Anyway, the Minnesota Wild did seem to have detailed numbers for Vay in their press release when they announced his signing – but nobody else did. I always like to be able to confirm such things and for whatever reason, a lot of the web sites that are great for minor and junior hockey stats aren’t very good for goalies. They seem to be set up mainly to track goals, assists, points, and penalty minutes, and often only show games and goals-against average for goalies. That was certainly the case with Vay, and the correct Pointstreak site that should have had the full numbers for the Western States Hockey League from past seasons was proving difficult to find.

LA Kings
Los Angeles Kings custom cover

It’s not always easy to get a hold of hockey people in the summer. That’s often a frustration in our job. So, I can’t say I was expecting much when, late on a Monday afternoon in early August, I called the office of the El Paso Rhinos. Much to my surprise, a young woman (who can’t possibly be as young as she sounded!) answered the phone.
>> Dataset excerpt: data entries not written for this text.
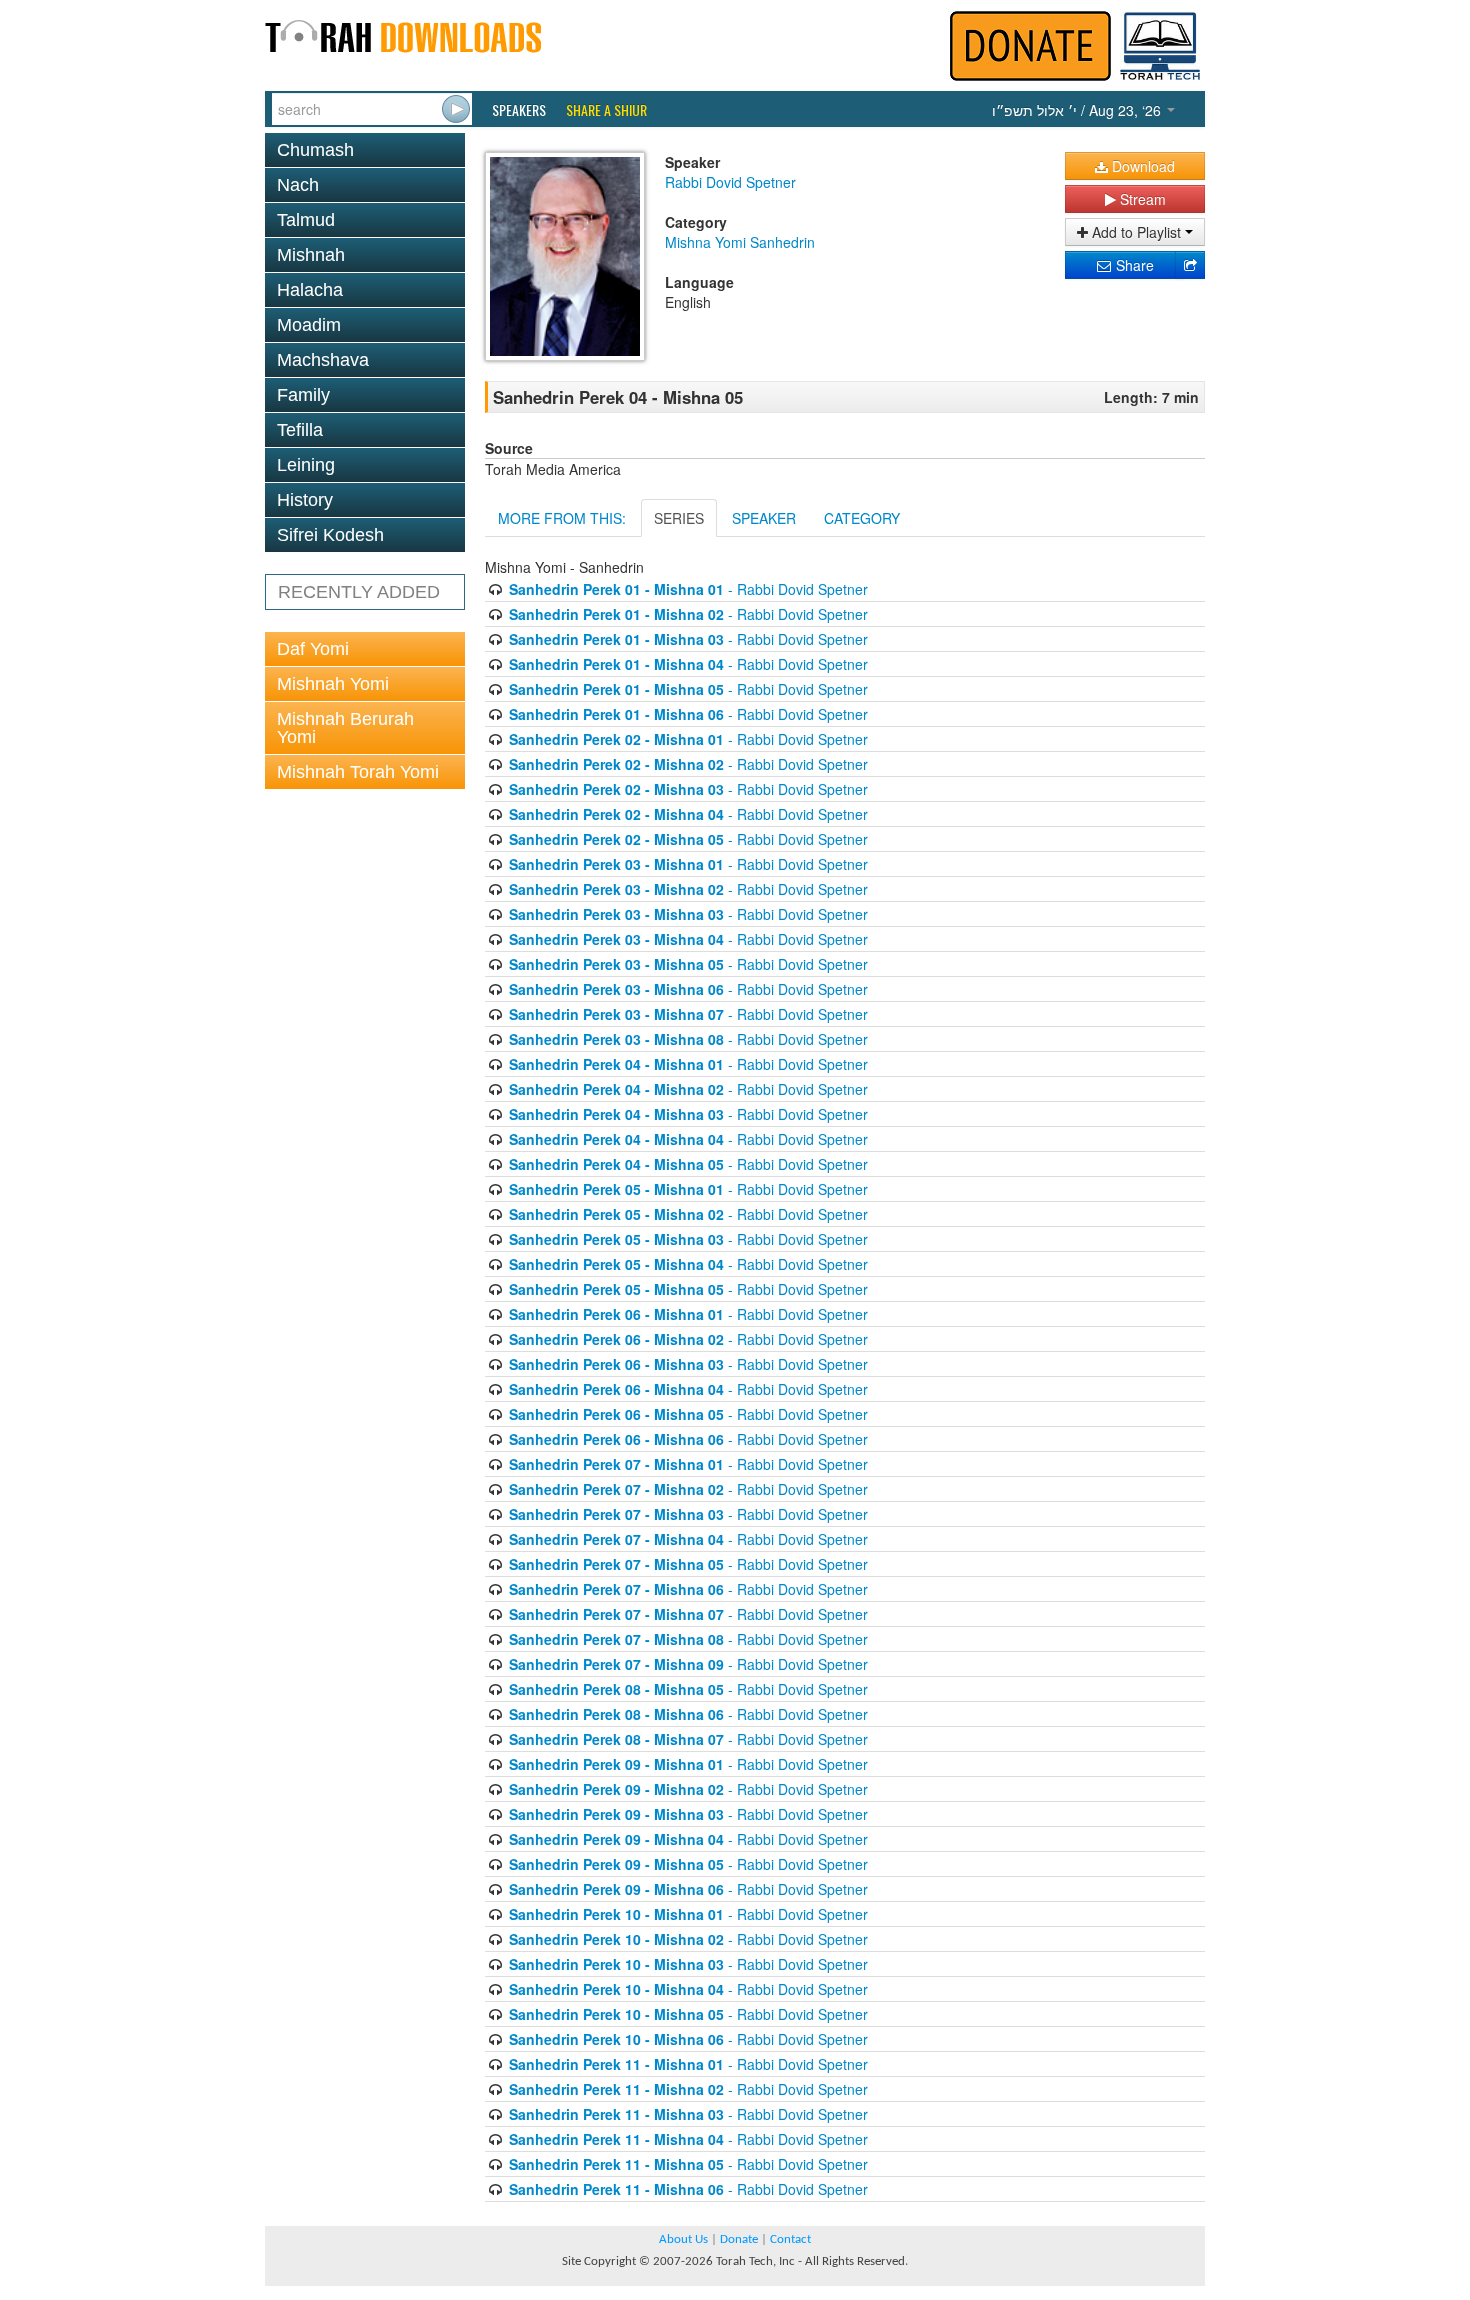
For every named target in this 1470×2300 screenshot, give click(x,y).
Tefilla (300, 430)
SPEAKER (764, 518)
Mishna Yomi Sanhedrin (740, 242)
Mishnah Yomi (333, 684)
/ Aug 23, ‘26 (1078, 110)
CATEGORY (862, 518)
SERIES (679, 518)
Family (303, 395)
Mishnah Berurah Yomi (345, 728)
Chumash (315, 150)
She’s the team’s Assistant Director of Hockey Operations, and was able to direct me to exactly where I needed to go to find Vay’s complete stats for his two seasons with the team. (The Wild had it right, by the way!)

“How does a kid from Budapest find his way to El Paso?” I asked.
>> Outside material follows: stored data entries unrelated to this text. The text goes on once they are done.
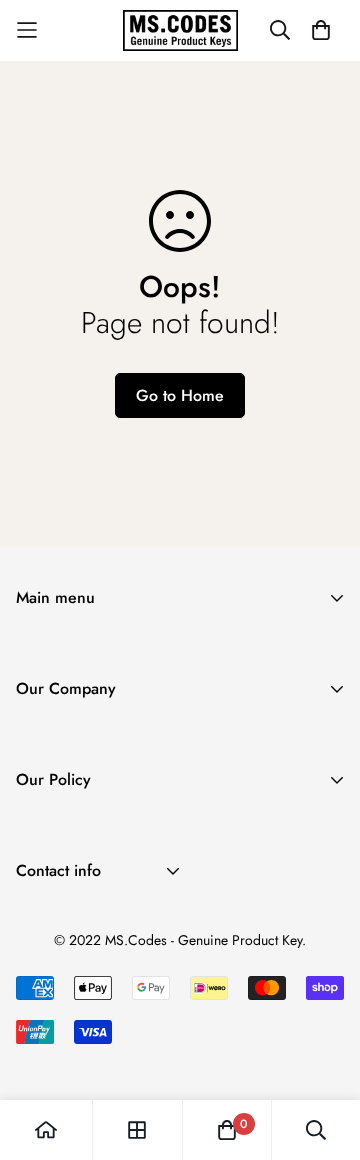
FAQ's (36, 805)
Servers (40, 714)
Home (36, 650)
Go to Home (180, 395)
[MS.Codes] (180, 30)
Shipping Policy (69, 832)
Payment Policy (67, 896)
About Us (47, 741)
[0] (227, 1130)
“We have scouts all over Europe,” she said.

Who knew?!?

Adam Vay
Adam Vay in action with the El Paso Rhinos. For more on his story, click here.

Vay’s not likely to make the kind of impact in Minnesota this season that Connor McDavid has made in Edmonton. In fact, after spending last year back in Hungary, he may well find himself with the Wild’s American Hockey League farm club in Des Moines, Iowa, or even their ECHL team in Moline, Illinois. But I’ll certainly be watching to see if and when he makes it to the NHL!